Amélioration du rendement des centrales diesel
Les modules pour la récupération de chaleur sur les échappements et jackets des moteurs de centrales diesels.

Efficacité énergétique des moteurs de navire
Récupération de chaleur sur les échappements de moteur diesel des navires et cargos.

Centrales géothermiques
La production d’électricité géothermique avec ou sans cogénération permet de valoriser des ressources géothermiques à partir de 90°C.

Les produits ENERTIME

Les modules ORC basse température

Ces modules proposent un rendement électrique performant et fonctionnent seuls, sans personnel de conduite. Ils utilisent un fluide à faible GWP (Global Warming Poential).Les ORC basse température sont destinés aux applications électrogènes.

ORCHID©

Ces modules permettent de valoriser des sources de chaleur de 150 à 200°C, pour une puissance électrique de 500 kW à 3 MW.

Avec un rendement électrique performant (>16,5% en version électrogène) comme vue précédemment ces modules fonctionnent seuls, sans personnel de conduite.
Utilisant un fluide de travail non toxique et non inflammable, ORCHID© s’intègre parfaitement à tous types d’environnement.

Un module ORCHID Cogen© vient d’être installé dans la chaufferie de la future centrale tri-génération de l’éco-quartier Port-Marianne à Montpellier.

 

 

Commandé par la SERM (Société d’Équipement de la Région Montpelliéraine) pour le Parc Port-Marianne, un quartier de 80 ha dont une ZAC de 7 ha au nord du parc étendu au sud sur 8 ha, avec 1 500 logements sur les 13 ha, des commerces en front d’avenue, un hôtel*** sur la place Ernest Granier, un collège, un centre d’art contemporain.
Les logements sont conçus avec un objectif de faible consommation énergétique. Ils sont équipés de panneaux solaires pour la production d’eau chaude, de panneaux photovoltaïques pour l’apport d’électricité et pour certain d’isolation extérieure.
En complément de ces équipements, le quartier sera desservi par un réseau de chauffage urbain alimenté à base d’énergie renouvelable : le bois.

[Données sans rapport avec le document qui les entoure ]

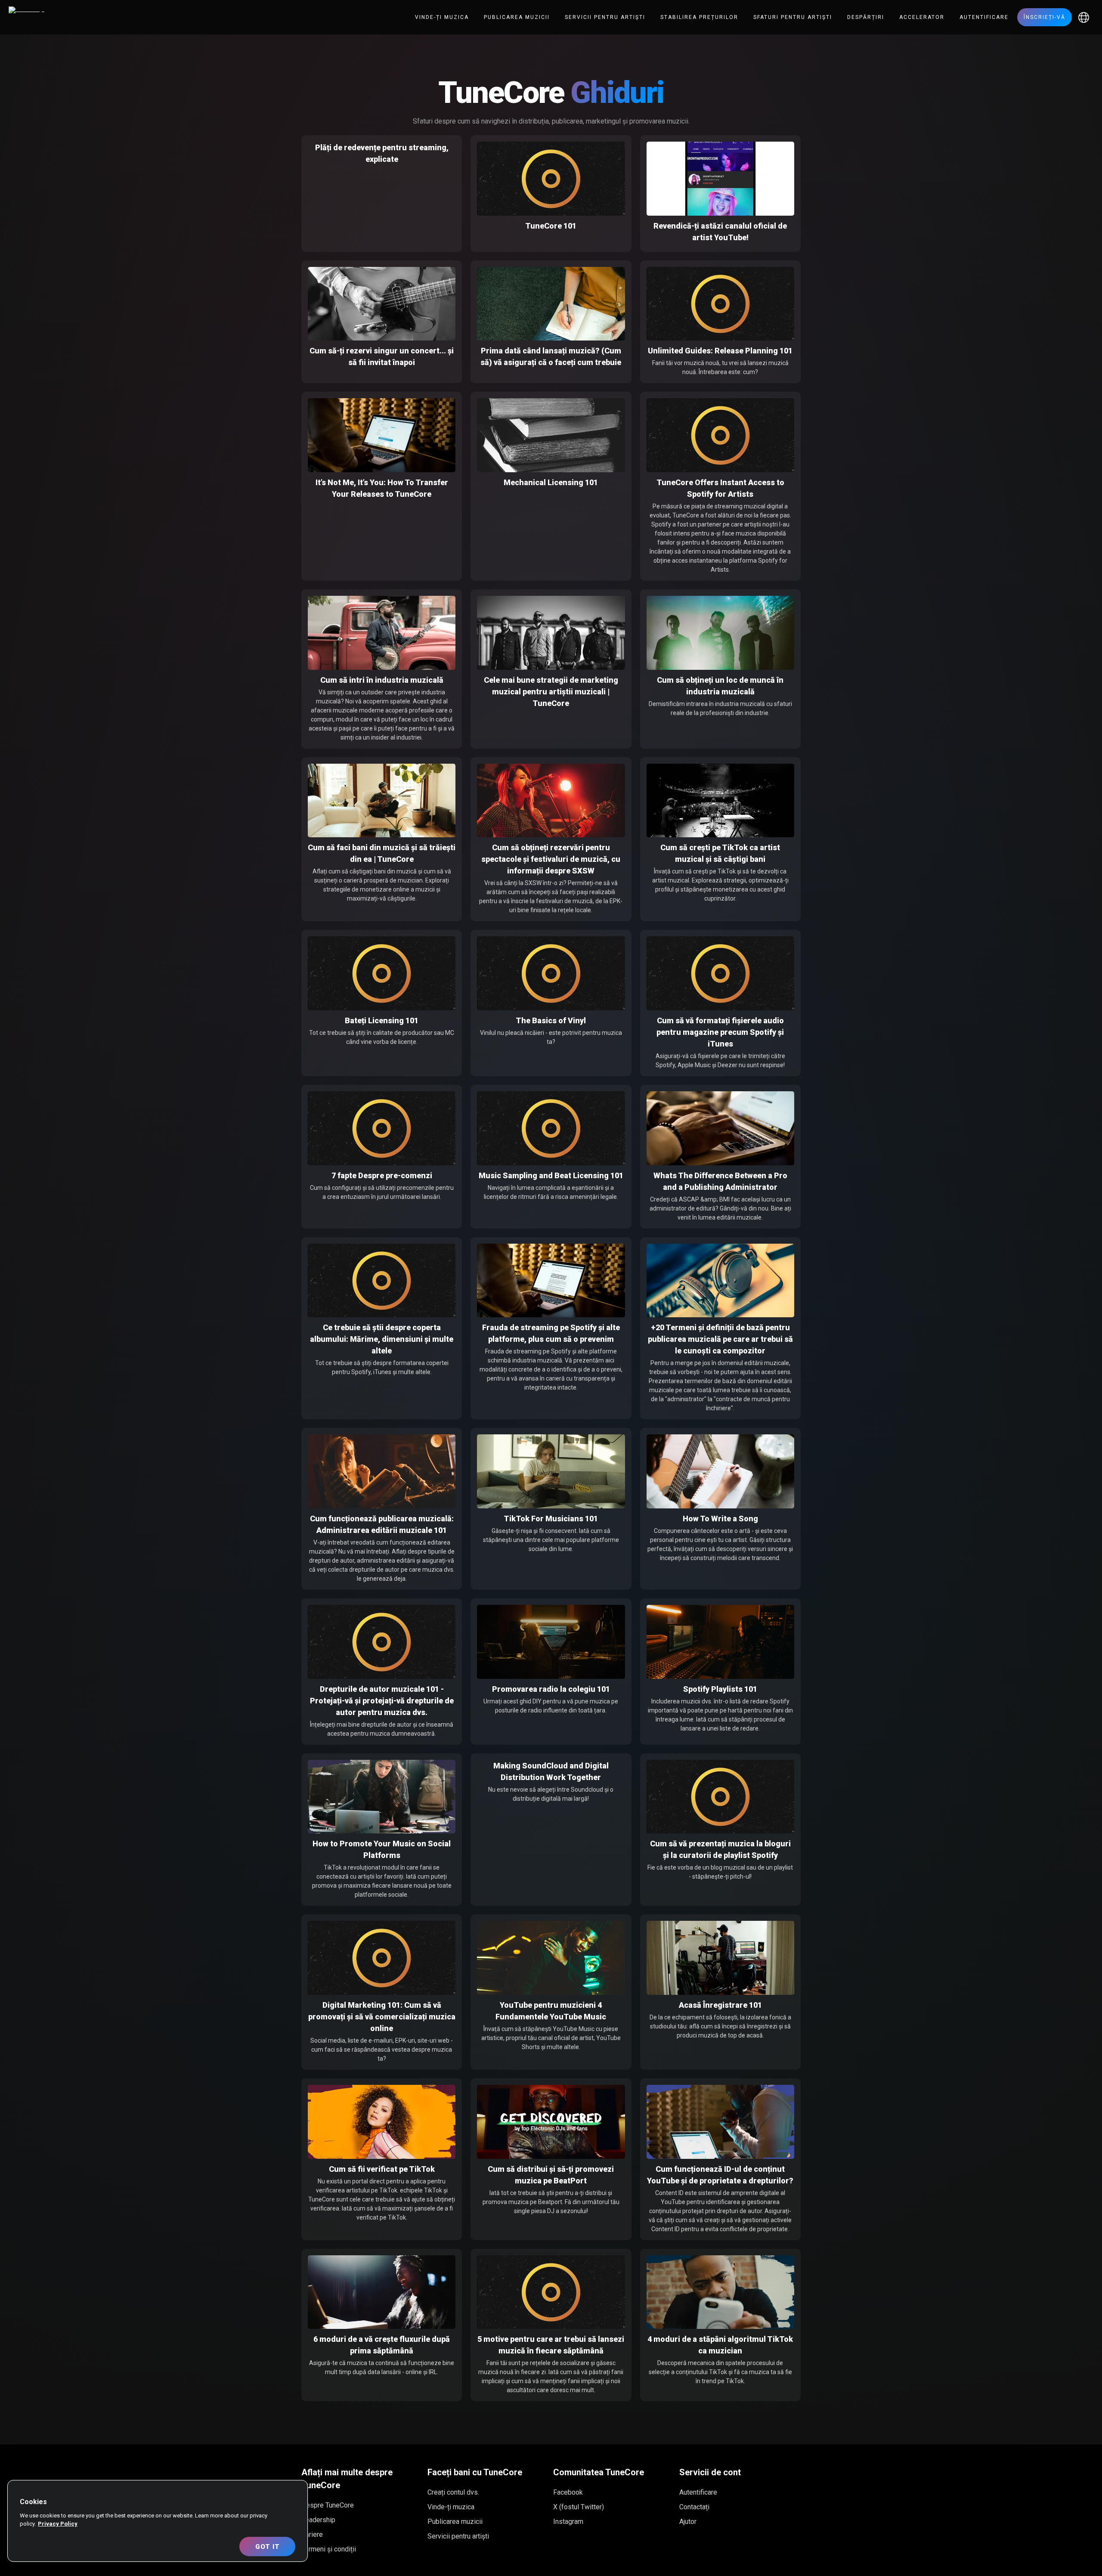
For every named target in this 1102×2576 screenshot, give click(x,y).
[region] (157, 2521)
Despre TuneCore (327, 2505)
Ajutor (687, 2521)
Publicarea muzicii (517, 17)
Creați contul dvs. (453, 2492)
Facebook (568, 2492)
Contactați (694, 2507)
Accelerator (921, 17)
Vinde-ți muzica (442, 17)
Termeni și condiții (328, 2549)
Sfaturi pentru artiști (792, 17)
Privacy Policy (57, 2523)
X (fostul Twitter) (578, 2507)
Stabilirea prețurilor (699, 17)
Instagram (568, 2521)
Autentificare (984, 17)
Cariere (312, 2534)
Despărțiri (865, 17)
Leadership (318, 2520)
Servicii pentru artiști (605, 17)
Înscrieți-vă (1044, 17)
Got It (267, 2547)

ORCHID Cogen© sera prêt pour la date prévue de démarrage de la centrale, en octobre 2014.

 

 

D’une puissance de 600 kW électrique, le module ORCHID Cogen produira de l’électricité grâce à de l’eau surchauffée produite par une chaudière alimentée en biomasse locale, et alimentera en chaleur le réseau de Port Marianne pour une puissance jusqu’à 5 MW thermique.

La centrale trigénération de Port-Marianne répond à tous les besoins d’un quartier à énergie positive : elle fournit en permanence l’électricité, le chauffage et/ou la climatisation nécessaire à toutes les activités du quartier et ce, uniquement avec des ressources renouvelables. Elle sera alimentée en biomasse locale, ce qui réduit les coûts, favorise l’emploi local et réduit l’impact environnemental du nouveau quartier.

Les petites centrales biomasses ORC présentent un rendement énergétique global de minimum 75% contre 50 à 60 % pour les unités de cogénération de forte puissance actuellement installées. Elles permettent la production d’électricité renouvelable fiable, non intermittente et à un coût inférieur à celui de l’électricité photovoltaïque ou de l’électricité produite par les éoliennes offshores.